O Consea enaltece a decisão da presidência da República de 
universalizar o acesso à água para todos, o que implica, entre outras 
medidas, na construção de quase 750 mil novas cisternas para o consumo 
humano. A contribuição da Articulação no Semiárido Brasileiro (ASA) é 
louvável, com os seus projetos de cisternas de placa, ao invés das de 
polietileno que apresentam problemas, junto ao governo. Iniciativas 
inovadoras de redes de organizações sociais, como os bancos comunitários
 e familiares de sementes crioulas, tornando os agricultores sujeitos de
 sua história, também são louváveis. Muitas dessas experiências da 
sociedade ainda estão a requerer a transformação de suas experiências 
exitosas em políticas públicas.
A Agroecologia norteia essas experiências, construindo, de forma 
coletiva, uma nova concepção e prática de assistência técnica baseada na
 troca do saber científico com os saberes populares. Tudo isso graças à 
persistência de ONGs e o apoio histórico das agências de cooperação 
internacional. Porém, há riscos e retrocessos nessas políticas, como a 
distribuição massiva de sementes com poucas variedades pelos programas 
do Governo Federal. As sementes passam por processos agroquímicos e não 
são adaptadas à diversidade local, gerando uma brutal erosão genética do
 valioso patrimônio das sementes crioulas.

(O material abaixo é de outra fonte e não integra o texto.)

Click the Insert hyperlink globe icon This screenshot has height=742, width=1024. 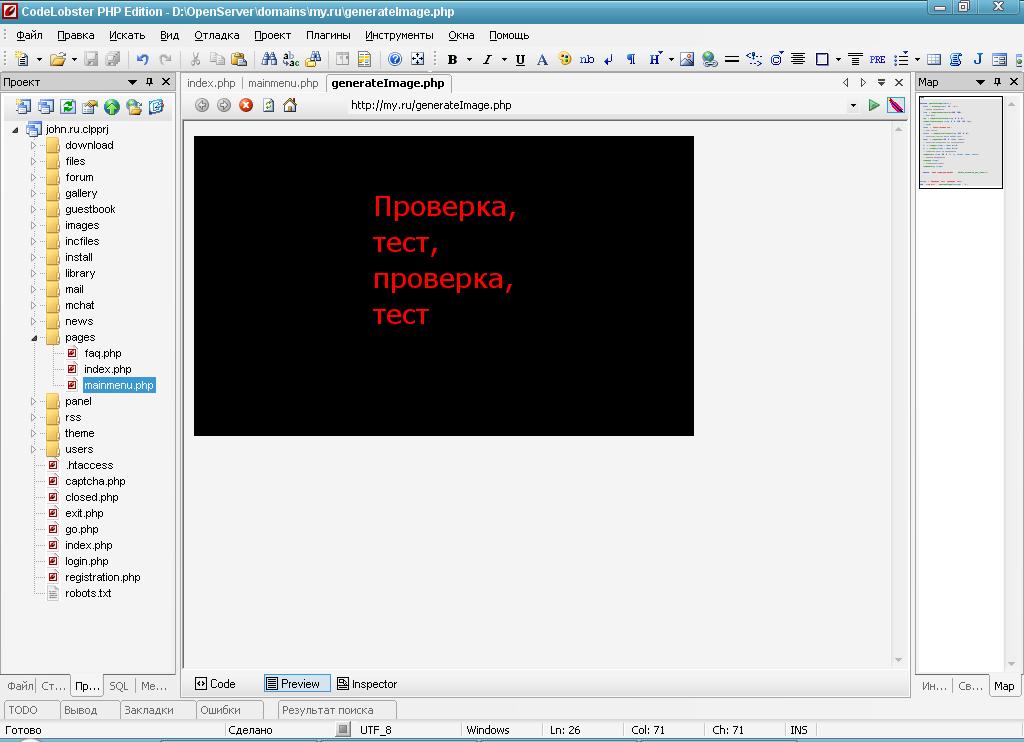[709, 60]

O Consea reconhece a ampliação de ações do Governo voltadas para o 
Semiárido nos últimos anos, mas percebe fragilidades de 
operacionalização em nível local. Em busca de universalizar políticas de
 convivência com o Semiárido promotoras do desenvolvimento sustentável, o
 Consea recomenda: Fortalecimento do Sistema Nacional de Segurança 
Alimentar e Nutricional (Sisan) na região, implementação da política de 
reforma agrária e regularização fundiária no meio rural e urbano 
adequada à realidade local, universalização do saneamento básico e 
revisão da legislação de repasse de recursos para organizações e redes 
da sociedade civil, dentre outras iniciativas. A implantação de uma 
política de agroecologia é fundamental para todas as realizações, de 
modo a consolidar um estoque de água, alimentos e sementes adequados às 
especificidades da região.
Estas são algumas das propostas apresentadas pelo Consea à presidenta
 Dilma Rousseff, que prepararão o Semiárido para a convivência com o seu
 clima e sua realidade. Medidas emergenciais, no entanto, se fazem 
necessárias para combater o sofrimento de muitos nesse momento. É 
preciso, portanto, continuar e ampliar o abastecimento das cisternas com
 água tratada de forma gratuita pelas empresas públicas na perspectiva 
do Direito Humano à Alimentação Adequada e Saudável. O rastreamento dos 
carros pipas pela Defesa Civil e pelo Exército, de modo a erradicar seu 
uso político, também é importante junto com outras iniciativas. O 
aumento da agilidade nas ações de emergência e desburocratização do 
processo de liberação de créditos especiais para a seca também são 
fundamentais, dentre outras realizações. Diante de tantos apontamentos 
com base na análise e experiências locais, o órgão propõe uma Política 
Nacional de Convivência com o Semiárido, de caráter permanente, que pode
 servir de modelo para outras regiões e biomas do país.